Alexei Sayle's Merry-Go-Round is a comedy sketch show which ran on BBC2 for a total of 6 episodes over one series in May and June 1998.

Alexei Sayle's final series was almost identical in format to The All New Alexei Sayle Show 
except with yet another change of writers. (This time they included Kevin Cecil, Dave Cummings, Kevin Gildea, Andy Riley and Edgar Wright). Unusually, there was no studio audience.
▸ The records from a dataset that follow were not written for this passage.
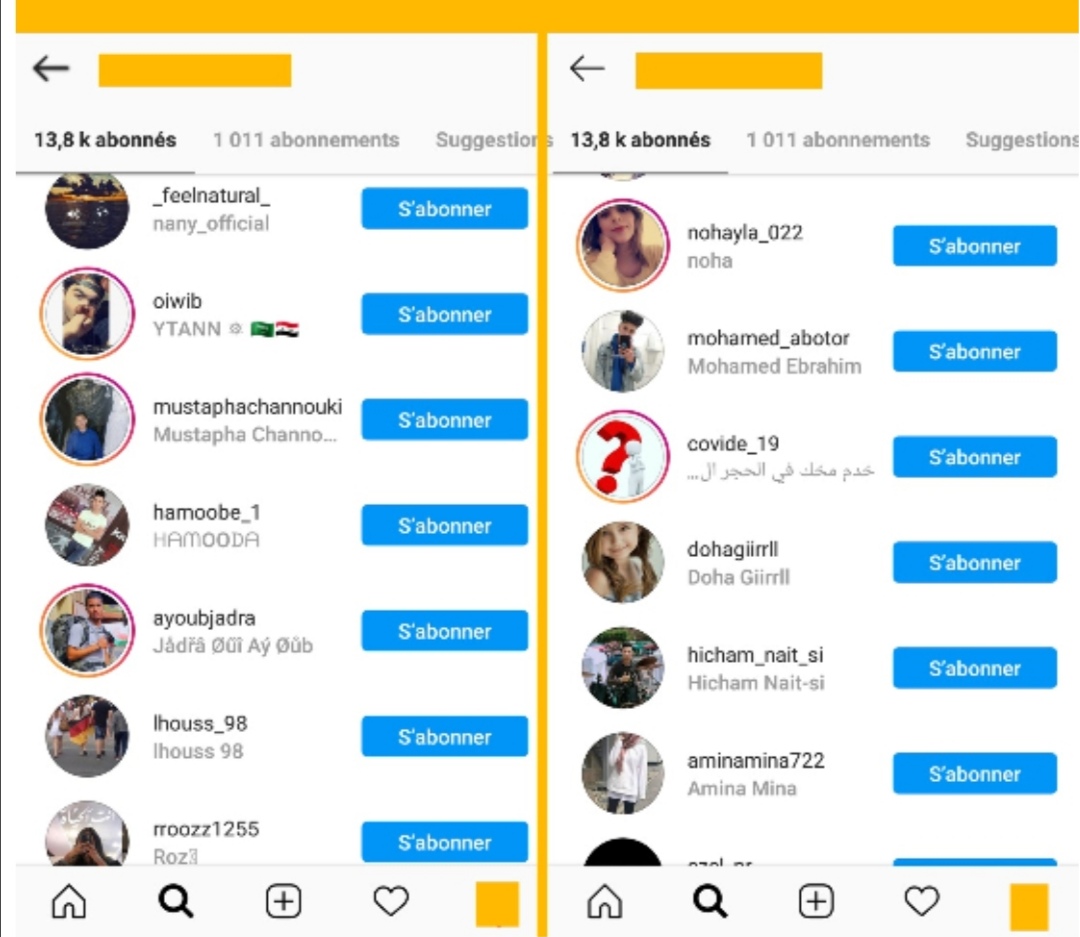
Task: Open the home icon in left bottom bar
Action: point(69,901)
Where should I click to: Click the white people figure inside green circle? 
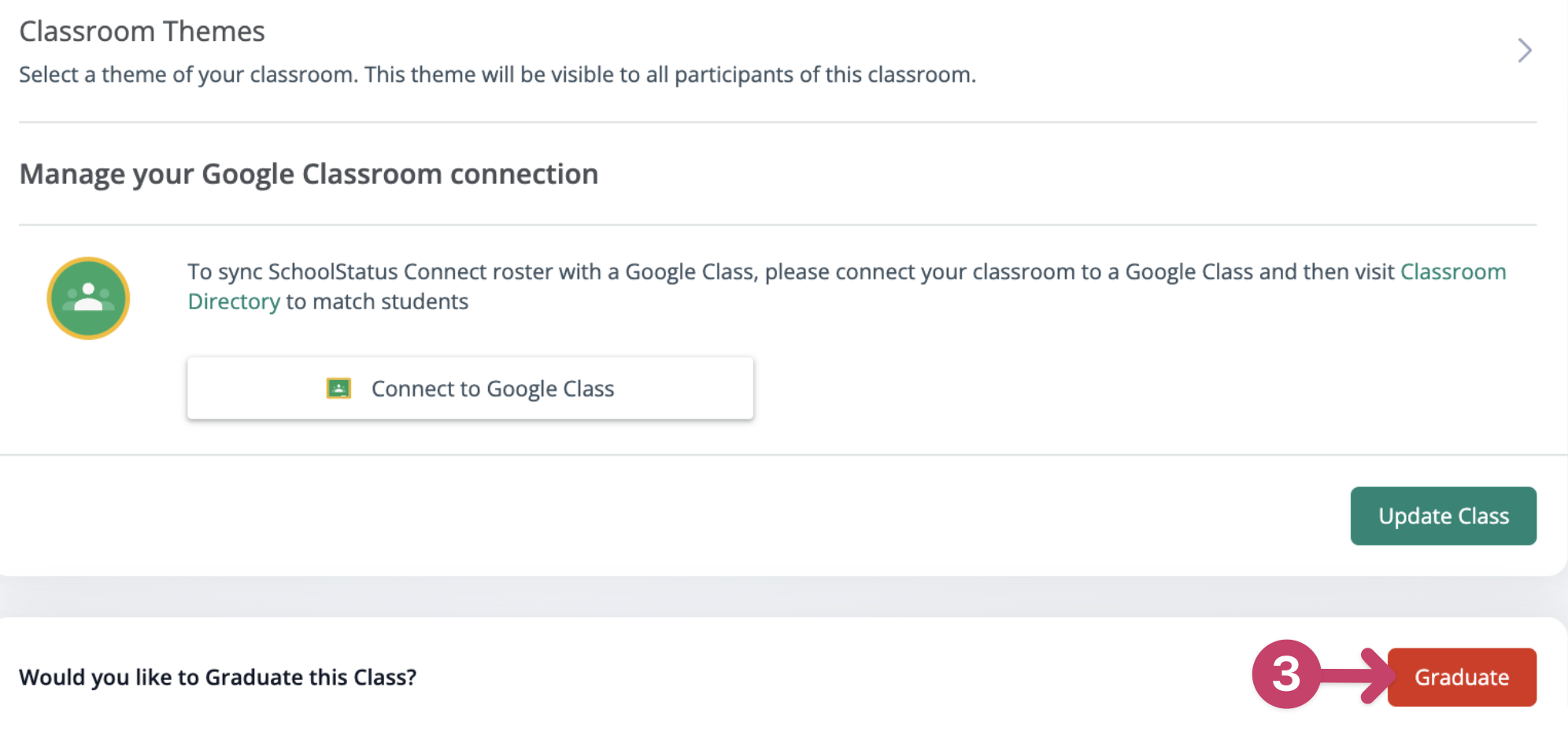tap(88, 297)
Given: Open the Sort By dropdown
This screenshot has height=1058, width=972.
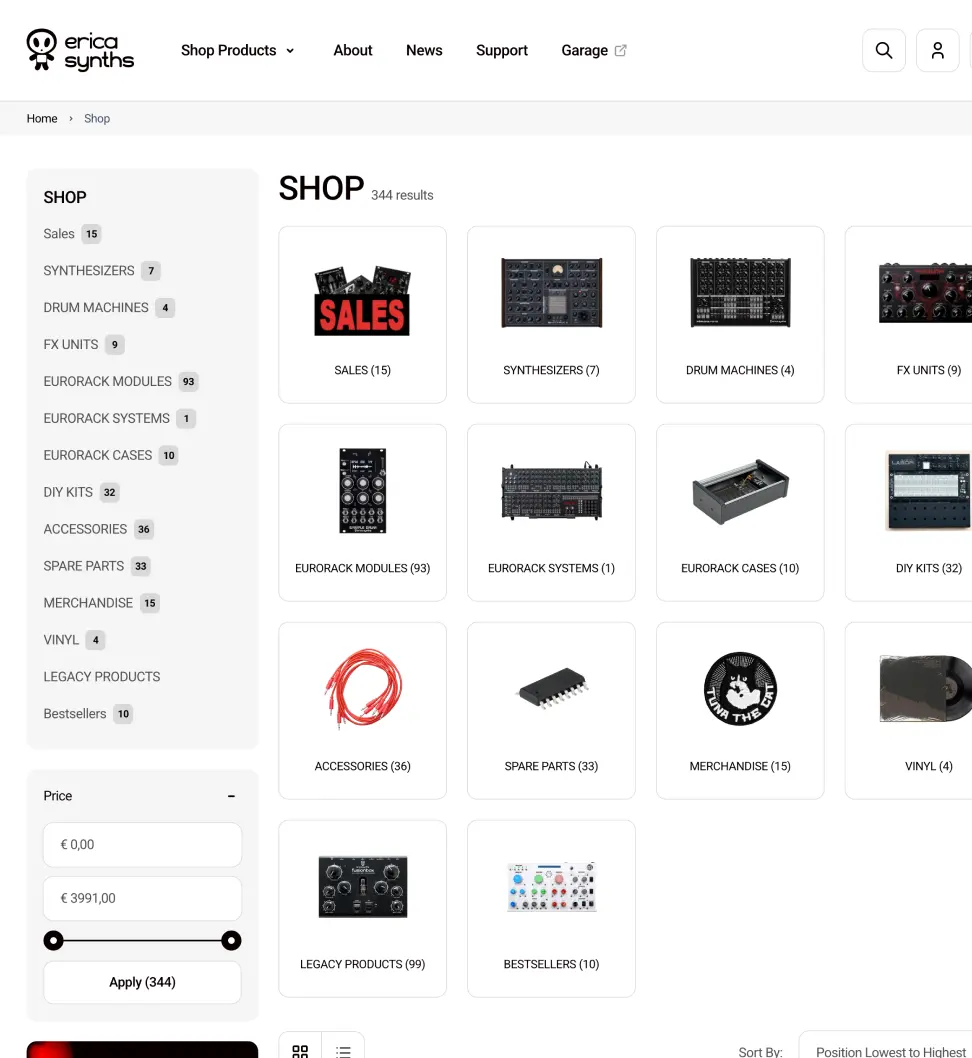Looking at the screenshot, I should 885,1051.
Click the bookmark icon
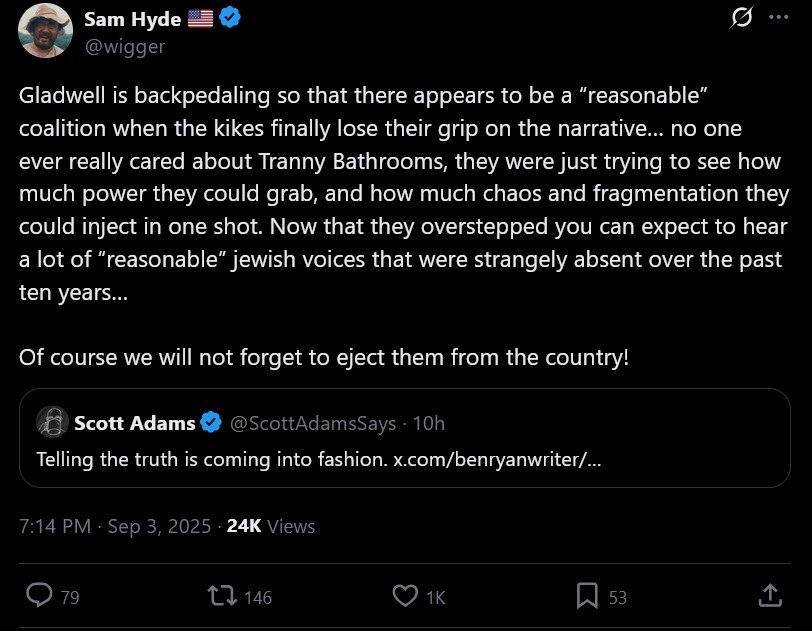812x631 pixels. 587,596

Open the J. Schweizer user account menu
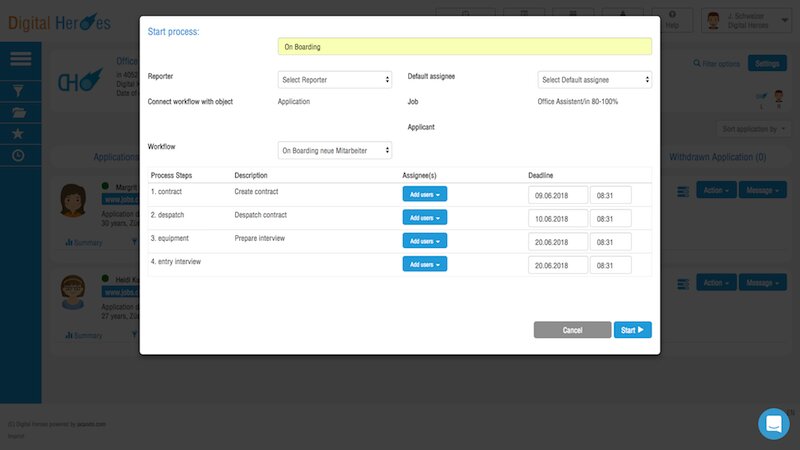pyautogui.click(x=744, y=19)
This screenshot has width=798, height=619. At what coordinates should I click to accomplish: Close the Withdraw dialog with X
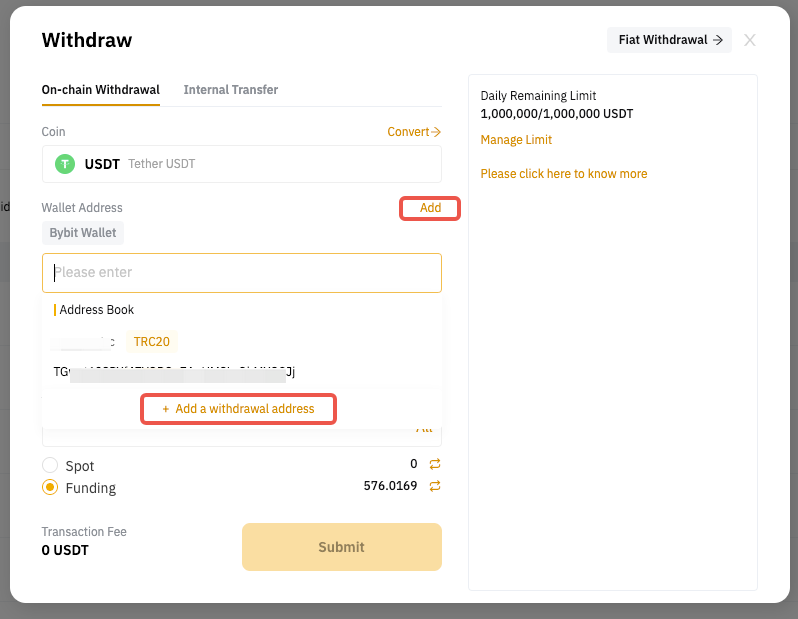pos(750,40)
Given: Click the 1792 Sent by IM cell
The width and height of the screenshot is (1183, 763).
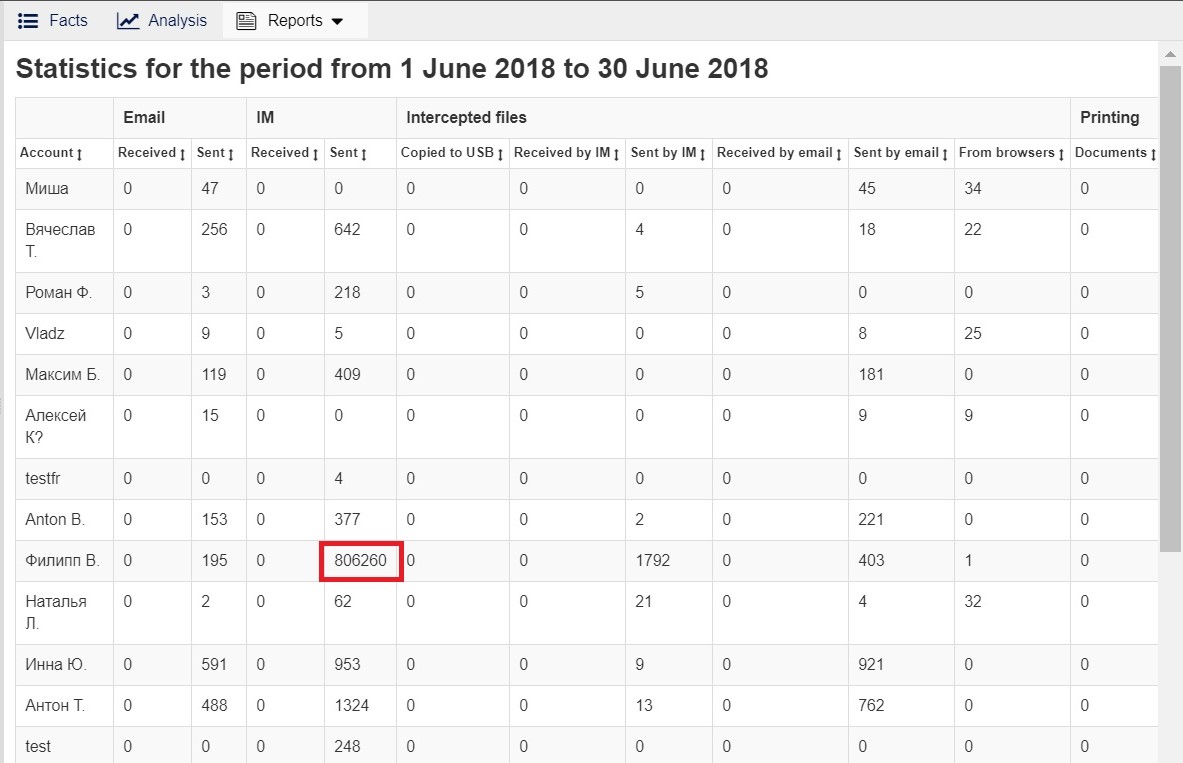Looking at the screenshot, I should 653,561.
Sketches included the talents of Noel Fielding, Lee Hurst, Paul Putner, Gemma Rigg, Reece Shearsmith, Jessica Stevenson, David Walliams and Peter Serafinowicz

The continuing adventures of Bobby Chariot were chronicled. Now free from any obligation to be Alexei's warm-up man, he traversed a series of other career cul-de-sacs under the appalling management of the repulsive "Edna" (played by Denise Coffey). Meanwhile, Alexei Sayle himself was depicted as living in a Teletubbies-style burrow somewhere in the posh part of North London.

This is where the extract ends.